Milan was the first city in Italy we visited. I don’t exactly know how it happened because as far I remember I’d always wanted to see the famous Rome or romantic Venice first. So why Milan? That’s actually a really good question because… I don’t know the answer myself. It was just a spontaneous idea. One evening, we were having a chat about everyday stuff and suddenly THE question came up: “- Do we have plans for tomorrow?”, “- I don’t think so.”, “- Do you feel like going somewhere?”, “- Just like that? Hmmm… Why not? Let’s check the flights and we’ll see. But not so far, OK? We only have one day”. So, yeah, where can you go or fly for a one-day break that isn’t too far from home?
Ironically, the cheapest flight we could get was going to Milan with a short stop in Zurich 😀 Now, that I’m writing it down, it sounds just irrational and crazy but, you know what? Why not do it, right? This is, until today, our most spontaneous decision and trip we’ve ever had. And I totally don’t regret it. So, here we go – let me invite you for an insane, absolutely improvised but wonderful trip to the city of fashion and luxury – Milan.
Like I wrote earlier, this trip was really spontaneous and we didn’t have any real time to do any good research of all those “Things you just must see and do when you’re in X”. And honestly, how much can you even see in a day? Still, everything we saw during our stay was worth every effort and cent spent.
You realise you’ve arrived in Italy right from the first minutes at the airport and later at the train station. The Italian attitude, temper and joyful lifestyle are unmissable. The city is really loud and everybody seems to be in some sort of a hurry. Still, despite the crowds of tourists, you get a chance to speak to the locals who are full of passion and carattere I hadn’t noticed anywhere else. But, do remember the famous need for gesticulation while speaking and don’t stay too close 😀.
One thing you notice is that Milan is really crowded. There are tourists everywhere you look, walking and running among all the endless designer stores with at least a thousand Gucci or Prada bags in one hand while taking a selfie with the other 😀. The store window displays are simply bursting with gorgeous, expensive bags, clothes, shoes, phones, etc. And wherever you go, you are surrounded by Gucci, Armani, Dolce & Gabbana and so many other big names I did not even know exist. Since I’m not a crazy fashionista chasing designers, I only visited the Disney store where I bought two small plushies as a souvenir of this crazy place.
I really liked the local train station which was just as lovely as every other building in Milan – bright, gigantic and decorated with many detailed sculptures. And what did I find in front of the station? An apple! 😮 In a sculpted form, of course. The apple is a sculpture by Michelangelo Pistoletto and has been donated to the city of Milan in honour of the food and nourishment themed Expo of 2015.
I don’t know why but when I was in Milan I had a strange feeling that all the surrounding buildings were a bit dirty or dusty, while at the same time they were so admirable and elegant, really classy. When you looked at them you could nearly feel their history and all the hard times they had witnessed. True, they were not perfect and many were quite damaged but that didn’t stop them from looking powerful and elegant. They were just beautiful.

####################

TO-DO LIST:
1 – In the Milan travel post:
(a) Where did the cheapest flight stop briefly?
(b) What did the narrator buy at the Disney store?
(c) Who made the apple sculpture in front of the station?
2 – Write out the stretch of the Milan travel post from "Milan was the" through "far from home?", switching "Rome" to "Florence".
These lines are taken from a separate source, not from the Milan travel post.

DATASET EXCERPT:
####################

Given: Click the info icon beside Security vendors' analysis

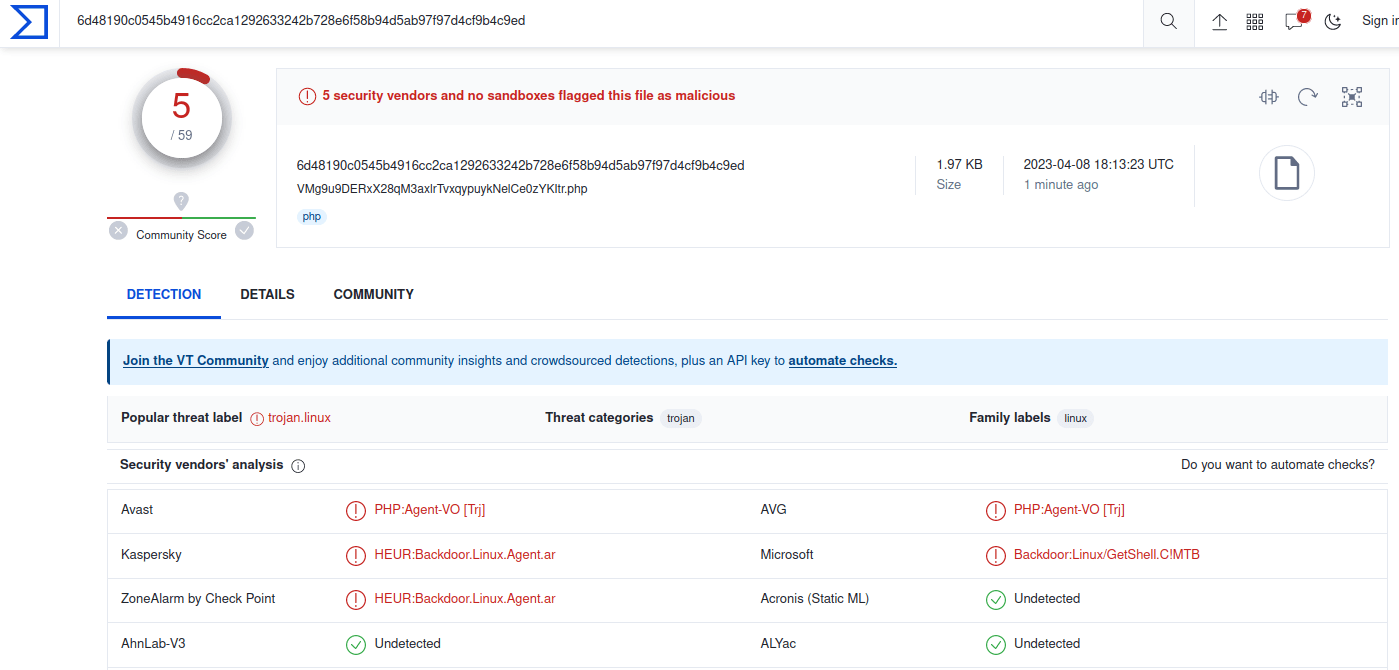Looking at the screenshot, I should [298, 466].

####################

RESULTS:
1 –
(a) Zurich
(b) Two small plushies
(c) Michelangelo Pistoletto

2 –
Milan was the first city in Italy we visited. I don’t exactly know how it happened because as far I remember I’d always wanted to see the famous Florence or romantic Venice first. So why Milan? That’s actually a really good question because… I don’t know the answer myself. It was just a spontaneous idea. One evening, we were having a chat about everyday stuff and suddenly THE question came up: “- Do we have plans for tomorrow?”, “- I don’t think so.”, “- Do you feel like going somewhere?”, “- Just like that? Hmmm… Why not? Let’s check the flights and we’ll see. But not so far, OK? We only have one day”. So, yeah, where can you go or fly for a one-day break that isn’t too far from home?